Drop the pictures; give again exactly the lines from the one holding "Open the Approver Level dropdown" through the end of the data.

[Opening SUPPLIED ENTRIES section]

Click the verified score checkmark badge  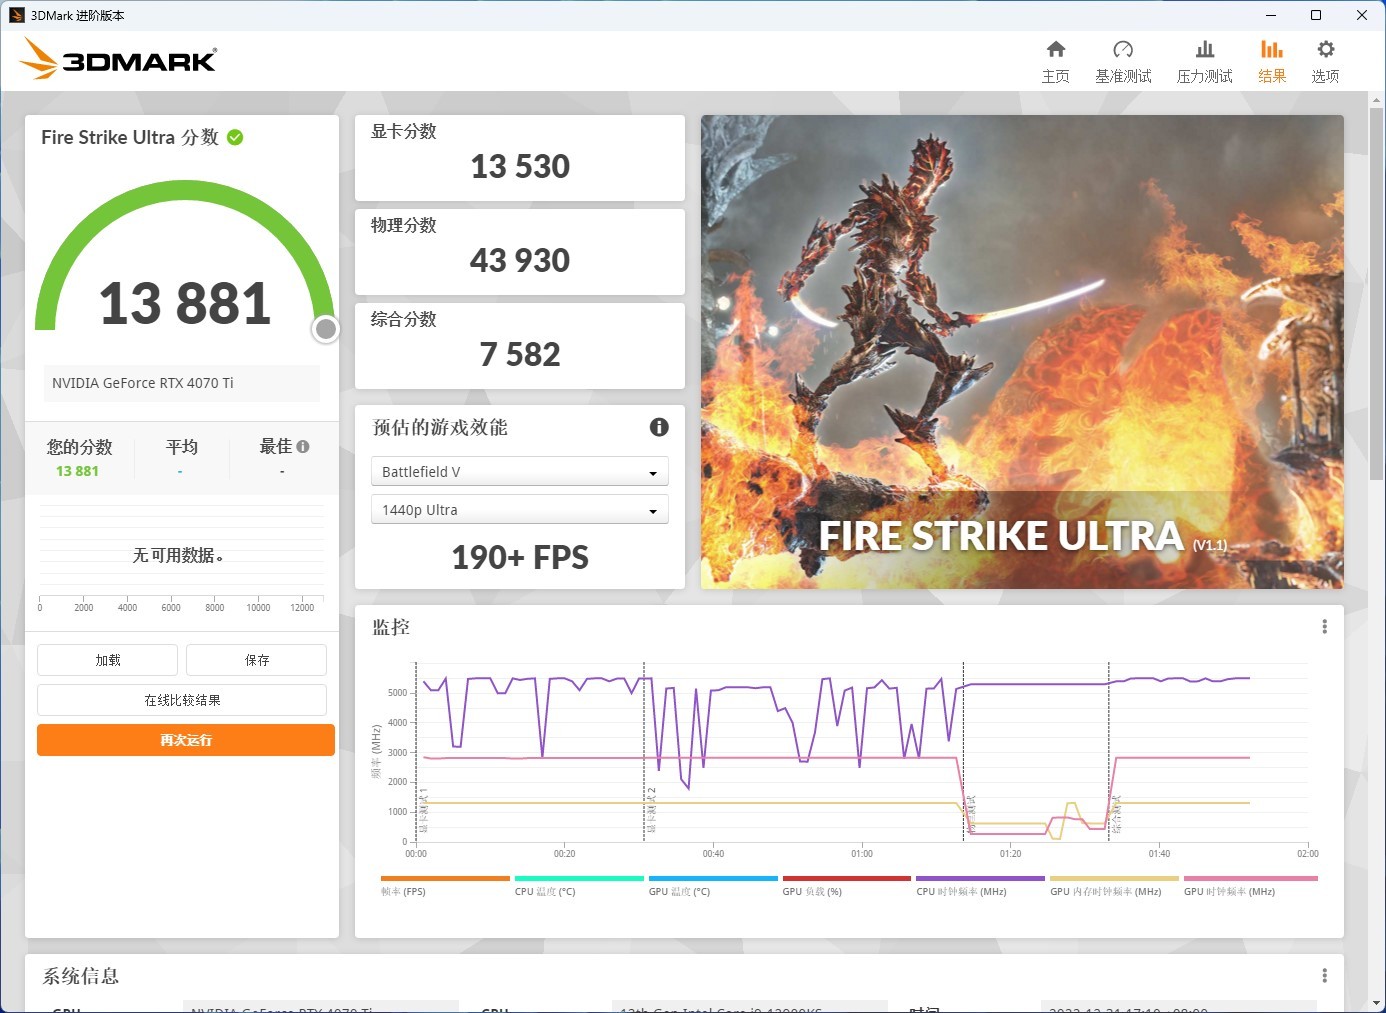pyautogui.click(x=235, y=137)
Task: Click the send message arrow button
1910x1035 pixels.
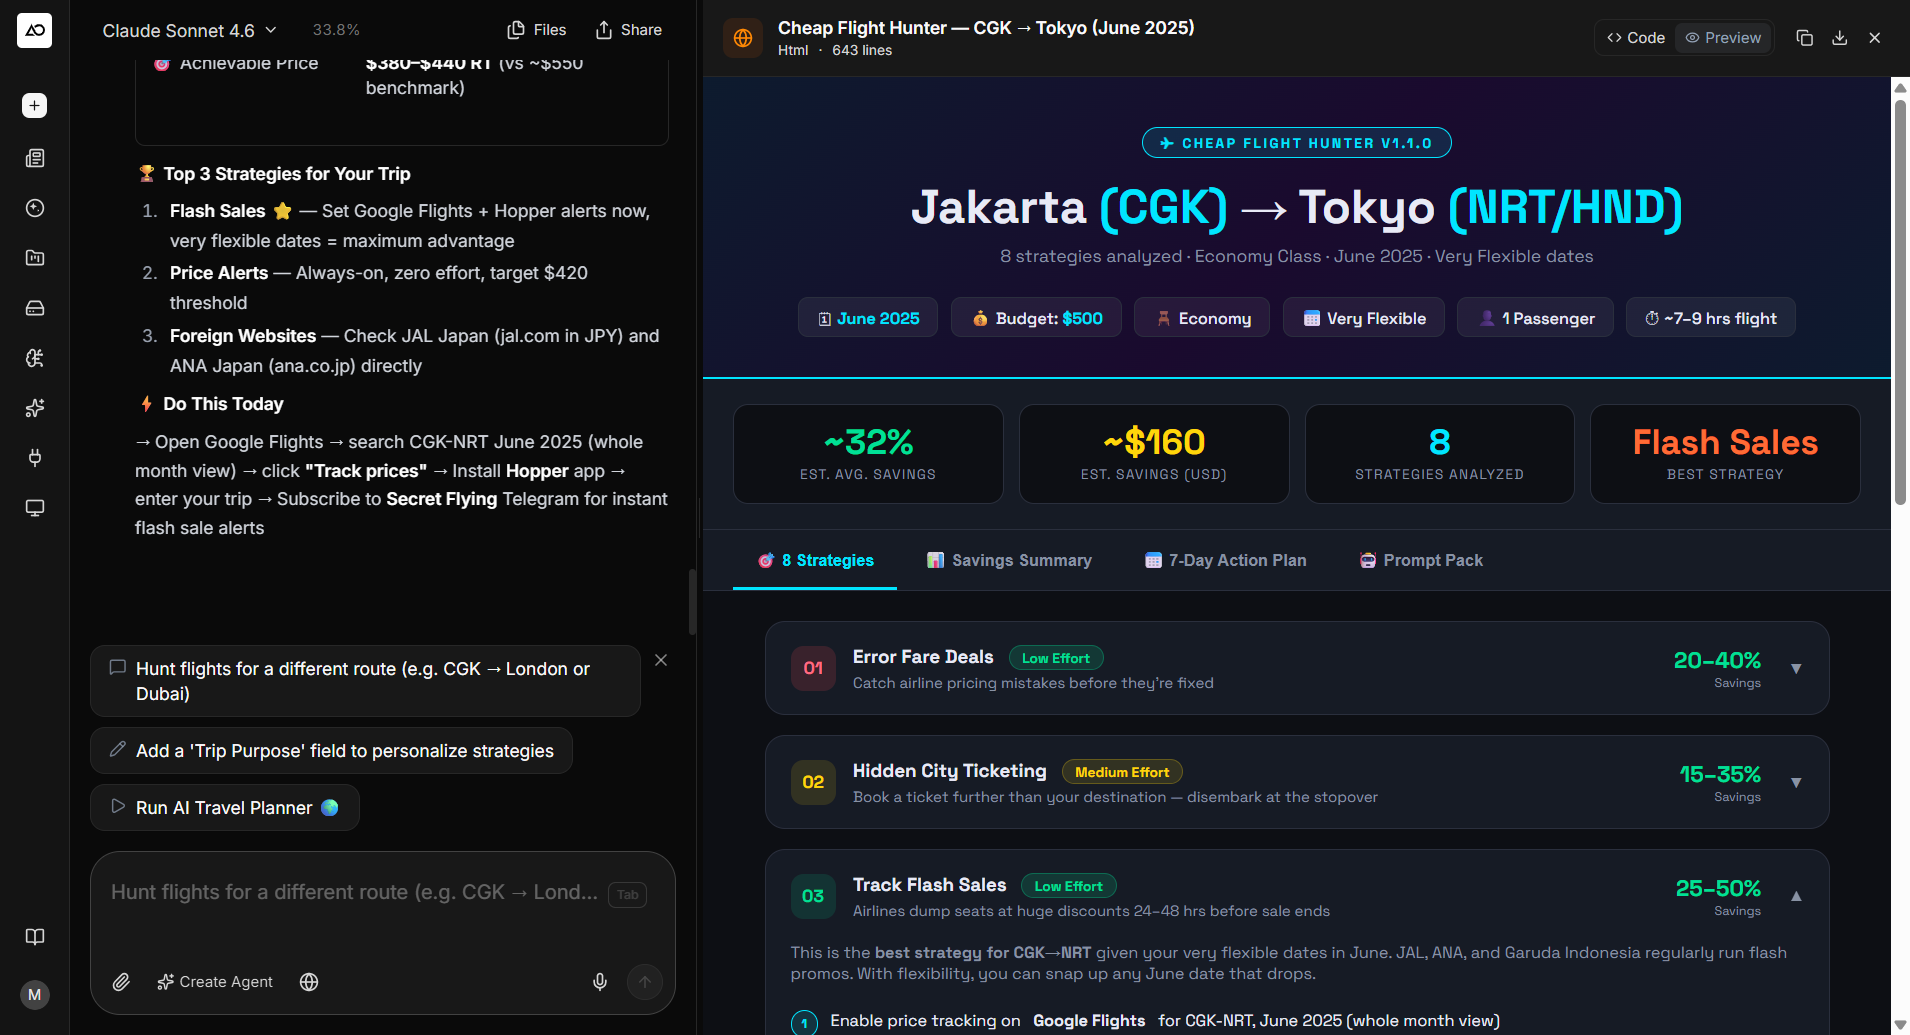Action: click(645, 982)
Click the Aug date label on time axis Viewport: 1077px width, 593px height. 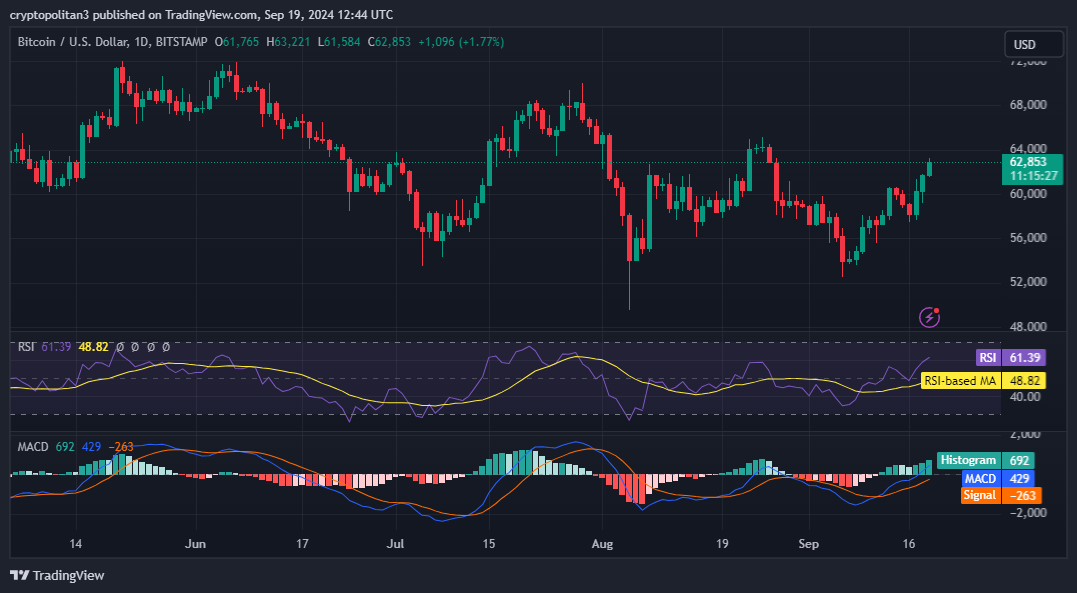pos(602,544)
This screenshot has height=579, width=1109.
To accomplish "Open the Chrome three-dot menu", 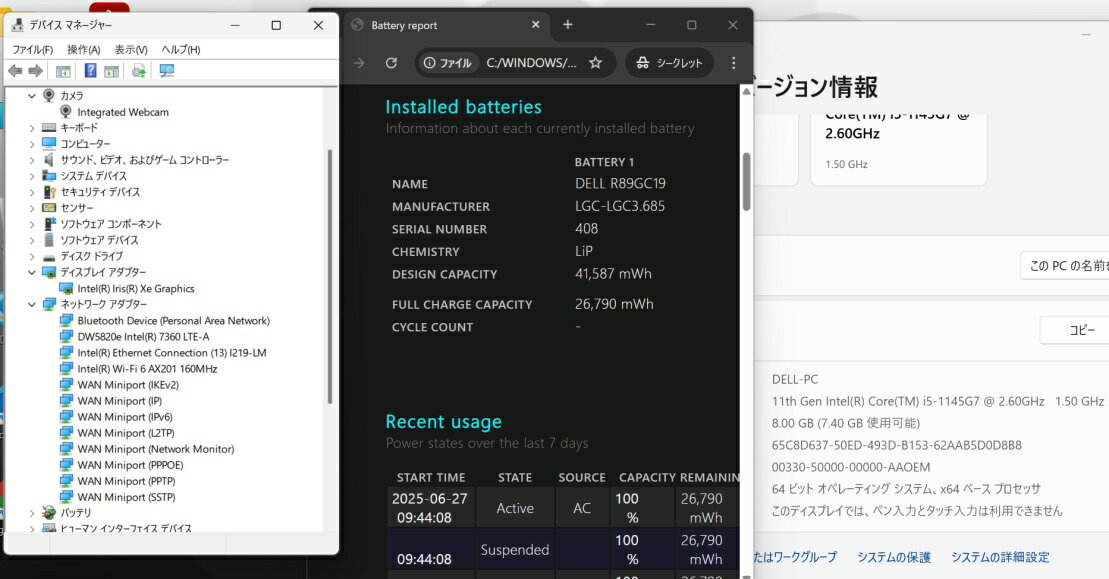I will coord(733,63).
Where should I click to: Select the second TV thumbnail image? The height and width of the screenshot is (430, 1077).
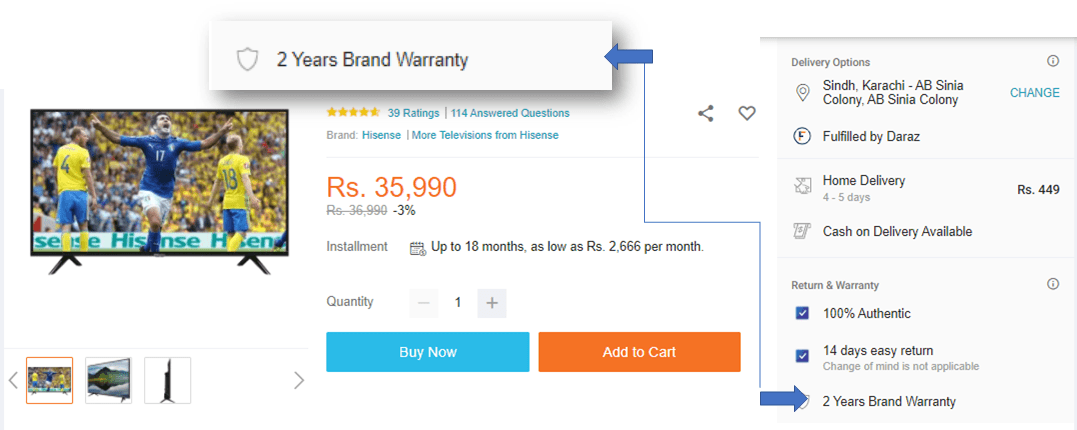coord(108,380)
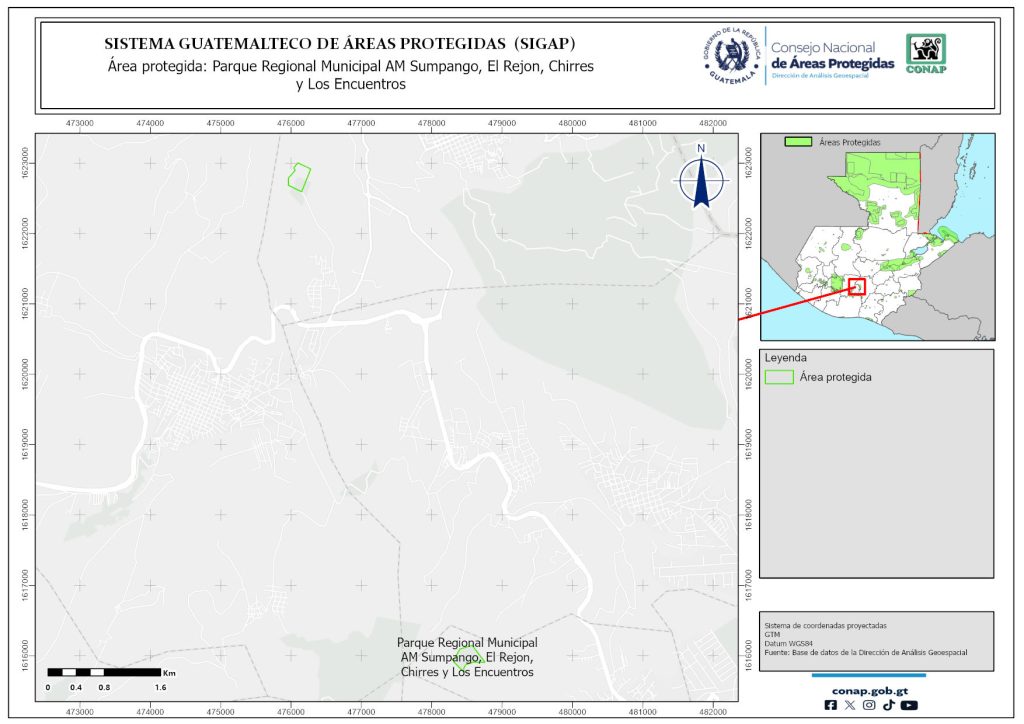Select the green polygon near top of map

coord(298,177)
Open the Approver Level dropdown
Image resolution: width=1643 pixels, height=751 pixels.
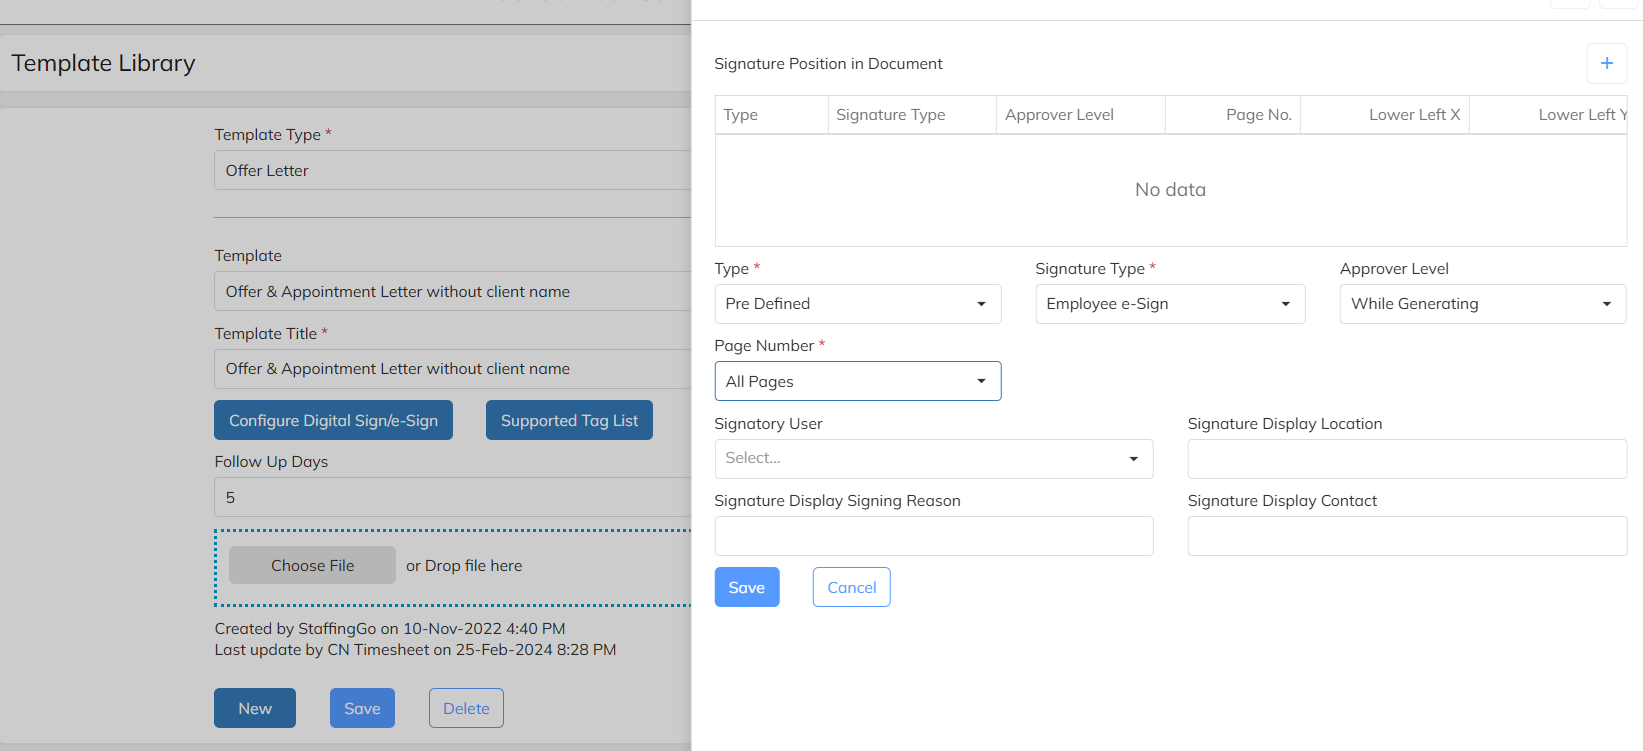[x=1482, y=304]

[Closing SUPPLIED ENTRIES section]

SOLUTION BELOW:
Open the Approver Level dropdown
Image resolution: width=1643 pixels, height=751 pixels.
[x=1482, y=304]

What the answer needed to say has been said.